奴隷の望みと現実の誤差 2

文字数 1,331文字

 何か間違ってしまったのだろうか?
 両手両膝を床につけてがっくり項垂れた様子の主人を黙って見下ろすわけにもいかず、私は一緒にしゃがみ込んで問いかける。
「どうかなさいましたか? ご主人様」
 問う私の顔をちらっと見た主人は、ものすごく複雑な表情で再度項垂れた。ついでに唸り声のような呻き声のような声も上げている。何がなんだかわからないけれど、何かご不満があるようだ、と私は察する。
 しかしここまでの流れで主人に不満を抱かせるような言動などあっただろうか?
 ごく当たり前の、奴隷らしい発言しか、した記憶はないのだが……ここで主人の挙動不審を責めるなど奴隷の思考ではない。この場合、当たり前の奴隷的言動の中において主人の不本意なものがあったと推定すべきで、良い奴隷は己の主人に合わせた言動を行うべきである。
 一般論など、主人の前では些事以下の概念なのだから。
「ご不満が御座いましたら何なりとお申し付けください。如何様にも対処致しますので」
 言葉遣い、仕草、態度。
 現在の振る舞いは、所詮私が勝手に判断して用意したものに過ぎず、優先されるは主人の希望。
 だから変えられる場所であれば全て主人の望むように変えてみせよう。
 そう決めて尋ねる私に、ぶんぶんと黒髪を揺らして主人は首を横に振る。
「ティリエに不満なんかない。ティリエは、望むように振舞って構わないんだ。これはどっちかってーと俺の方の問題で」
 いやでも、と歯切れの悪い主人は、またちらりと私の顔を見て、言う。
「あのな。せめて、その、ご主人様というのは止めてもらえないでしょうか?」
 何故敬語。
 急な申し出に一瞬私の思考が止まるが、良い奴隷を目指す者としてここで反論や躊躇などあるべきではない。呼び方なんて主人の望みを優先すべきものだ。
「ご命令とあらば。その代わり、どのような呼び方をすれば良いのか指定頂けますか?」
 なんなりと、どんな呼称だろうが対応しようと身構えた矢先、主人はまたぶんぶんと頭を振る。
「いやまずそこが! 違うんだよ!! 俺は、ティリエに命令はしない。絶対に、だ」
 ……。
 …………?
 ………………こちらは少々理解に時間がかかった。
 だって彼は、奴隷である私を買った主人である。契約書も交わし、正式に私の主人となった人だ。それなのに命令はしない、とは……。
 しばし思考し、知識を漁り、私は類似の可能性を見出す。
「日常において対等に振る舞う事をお望みであれば、一度そのように命じて頂ければそう致しますが」
 珍しくはあるが、皆無ではない可能性だ。
 奴隷と主人の間には絶対的な立場差があるけれど、時にそういうものを感じさせない振る舞いを奴隷に常日頃から求める主人もいる。絶対に裏切らない親友(あるいは家族や恋人)のような振る舞いを求め、徹底させる主人の例はある。

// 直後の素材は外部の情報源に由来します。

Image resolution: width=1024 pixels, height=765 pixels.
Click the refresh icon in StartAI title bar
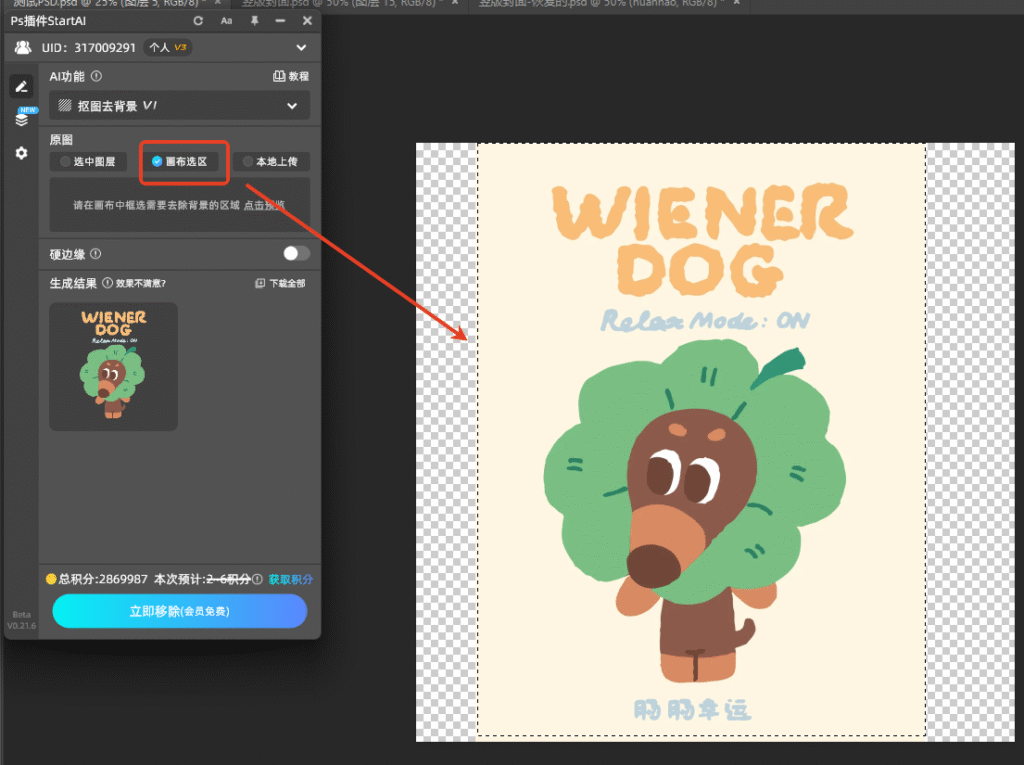(x=198, y=21)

 何かの要素によって簡単に揺らぐ他者との関係の中、命令さえあれば最後まで決して揺らがない奴隷との関係の方に安寧を求める人間は決して珍しくない。
 そういう事ならば吝かでないと思う私に、主人はまた横に頭を振って否定してくる。
「根本的に違う」
 …………?
 困った。
 契約早々、主人の言葉が理解出来ないとは。目指す理想の奴隷にはまだまだ道のりが遠そうだ。